4. The gas sensor according to claim 1, wherein the gas absorbent
is in contact with the carbon structural body and a gate electrode
on the substrate and functions as a gate insulating layer, a state
of the gate insulating layer changes when the gate insulating layer
absorbs the gas, and the gas sensor detects the gas on the basis of
a change in the source-drain current caused according to the state
of the gate insulating layer.
5. The gas sensor according to claim 4, wherein the gate electrode
is configured from a first gate electrode section and a second gate
electrode section, and the carbon structural body is disposed
between the first gate electrode section and the second gate
electrode section, and the gas absorbent is disposed in contact
with the first gate electrode section and the second gate electrode
section.
6. The gas sensor according to claim 4, wherein the gas absorbent
is retained in a gap formed between the first gate electrode
section and the second gate electrode section.
7. The gas sensor according to claim 4, wherein the gas sensor
detects the gas on the basis of a change in a gate voltage of the
gate electrode that changes according to the source-drain
current.
8. The gas sensor according to claim 1, wherein a retainer for
covering the gas absorbent and retaining the gas absorbent on the
substrate is provided.
9. The gas sensor according to claim 1, wherein the gas absorbent
is an ion liquid, an ion gel body, or an ionic cream body.
10. A gas sensor structural body having a configuration in which a
plurality of gas sensors are disposed, wherein the gas sensors are
the gas sensor according to claim 1.
11. The gas sensor structural body according to claim 10, wherein a
different kind of gas absorbent is provided for each of the gas
sensors.
Description
FIELD
[0001] The present invention relates to a gas sensor and a gas
sensor structural body, and is suitable for detection of gases such
as CO.sub.2 and NH.sub.3.
BACKGROUND
[0002] In recent years, there have been conducted researches of gas
sensors that can detect various gases such as CO.sub.2 and
NH.sub.3. Among the gas sensors, for example, a gas sensor
including carbon nanotubes (CNTs) attracts particular attention
from the viewpoints of detection sensitivity of gas, a reduction in
size, and energy saving (see, for example, Patent Literature 1 and
Non Patent Literature 1). Practically, for example, in order to
detect a detection target CO.sub.2, such a gas sensor including the
carbon nanotubes has a configuration in which the carbon nanotubes
provided between a source electrode and a drain electrode are
surface-chemically modified by two kinds of polymers. In the gas
sensor, the carbon nanotubes are disposed on a silicon back gate
via a silicon oxide film. The gas sensor is configured such that a
gate voltage is applied to the silicon back gate.

Data records:
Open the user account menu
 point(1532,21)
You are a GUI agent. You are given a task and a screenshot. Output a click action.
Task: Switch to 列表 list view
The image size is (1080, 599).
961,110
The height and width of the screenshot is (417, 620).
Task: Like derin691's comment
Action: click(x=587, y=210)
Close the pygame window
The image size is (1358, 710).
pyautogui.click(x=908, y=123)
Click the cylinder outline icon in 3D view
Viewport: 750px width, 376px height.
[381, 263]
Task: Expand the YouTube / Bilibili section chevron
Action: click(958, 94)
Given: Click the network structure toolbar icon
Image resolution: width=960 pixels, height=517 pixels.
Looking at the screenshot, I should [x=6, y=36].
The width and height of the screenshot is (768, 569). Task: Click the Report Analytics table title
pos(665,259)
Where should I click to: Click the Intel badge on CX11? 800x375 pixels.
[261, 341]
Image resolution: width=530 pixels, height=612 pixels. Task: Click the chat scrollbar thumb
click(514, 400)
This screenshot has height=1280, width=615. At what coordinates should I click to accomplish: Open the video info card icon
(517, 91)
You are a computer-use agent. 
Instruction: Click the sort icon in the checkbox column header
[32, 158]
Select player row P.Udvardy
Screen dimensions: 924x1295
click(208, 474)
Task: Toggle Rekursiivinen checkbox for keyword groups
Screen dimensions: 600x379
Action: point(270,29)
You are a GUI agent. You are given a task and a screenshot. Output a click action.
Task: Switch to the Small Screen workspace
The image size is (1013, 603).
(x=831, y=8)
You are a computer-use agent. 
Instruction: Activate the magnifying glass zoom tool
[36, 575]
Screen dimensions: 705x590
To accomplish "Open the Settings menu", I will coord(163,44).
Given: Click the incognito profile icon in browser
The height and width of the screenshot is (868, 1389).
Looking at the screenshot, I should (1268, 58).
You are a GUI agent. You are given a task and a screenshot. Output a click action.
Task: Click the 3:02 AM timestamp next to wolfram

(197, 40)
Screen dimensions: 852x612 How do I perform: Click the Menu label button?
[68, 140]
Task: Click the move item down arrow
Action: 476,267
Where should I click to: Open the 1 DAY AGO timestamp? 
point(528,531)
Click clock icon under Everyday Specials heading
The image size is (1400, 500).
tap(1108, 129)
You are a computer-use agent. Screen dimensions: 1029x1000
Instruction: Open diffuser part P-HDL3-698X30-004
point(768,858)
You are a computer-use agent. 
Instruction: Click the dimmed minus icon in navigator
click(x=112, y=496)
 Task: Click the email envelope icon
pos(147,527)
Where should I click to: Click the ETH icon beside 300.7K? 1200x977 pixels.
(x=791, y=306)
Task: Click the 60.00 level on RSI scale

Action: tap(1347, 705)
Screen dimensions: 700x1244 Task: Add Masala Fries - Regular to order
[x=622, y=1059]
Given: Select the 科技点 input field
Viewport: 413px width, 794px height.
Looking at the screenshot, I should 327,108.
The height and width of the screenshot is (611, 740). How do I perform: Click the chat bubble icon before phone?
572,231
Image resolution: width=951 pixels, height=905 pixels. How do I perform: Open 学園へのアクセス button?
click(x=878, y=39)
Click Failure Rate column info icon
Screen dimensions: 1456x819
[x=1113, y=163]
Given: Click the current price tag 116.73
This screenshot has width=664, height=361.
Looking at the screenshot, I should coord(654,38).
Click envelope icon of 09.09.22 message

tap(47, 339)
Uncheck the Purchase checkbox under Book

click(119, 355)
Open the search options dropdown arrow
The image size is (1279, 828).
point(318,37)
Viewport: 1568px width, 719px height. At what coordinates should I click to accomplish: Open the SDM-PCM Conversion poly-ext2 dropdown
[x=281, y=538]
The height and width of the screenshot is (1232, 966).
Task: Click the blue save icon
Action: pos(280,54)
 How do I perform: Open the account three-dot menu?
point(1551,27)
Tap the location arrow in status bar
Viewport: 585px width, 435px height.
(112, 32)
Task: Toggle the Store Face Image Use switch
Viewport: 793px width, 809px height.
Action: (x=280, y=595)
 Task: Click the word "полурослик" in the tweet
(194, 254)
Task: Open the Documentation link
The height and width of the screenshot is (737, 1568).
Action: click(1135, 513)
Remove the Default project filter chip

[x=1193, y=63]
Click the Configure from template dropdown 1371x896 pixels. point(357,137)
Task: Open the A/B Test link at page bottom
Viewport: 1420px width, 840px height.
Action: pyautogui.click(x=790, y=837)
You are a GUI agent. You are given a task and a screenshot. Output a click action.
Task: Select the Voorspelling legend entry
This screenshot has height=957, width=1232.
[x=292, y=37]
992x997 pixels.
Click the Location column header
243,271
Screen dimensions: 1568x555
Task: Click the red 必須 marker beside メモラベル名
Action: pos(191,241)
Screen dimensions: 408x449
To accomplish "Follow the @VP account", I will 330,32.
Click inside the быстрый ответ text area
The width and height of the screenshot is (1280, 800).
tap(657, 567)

Objective:
Please copy out, word for word, the part of the gas sensor patent text above between "10. A gas sensor" and "CO.sub.2 and NH.sub.3.", inclusive.

Response to this task:
10. A gas sensor structural body having a configuration in which a
plurality of gas sensors are disposed, wherein the gas sensors are
the gas sensor according to claim 1.
11. The gas sensor structural body according to claim 10, wherein a
different kind of gas absorbent is provided for each of the gas
sensors.
Description
FIELD
[0001] The present invention relates to a gas sensor and a gas
sensor structural body, and is suitable for detection of gases such
as CO.sub.2 and NH.sub.3.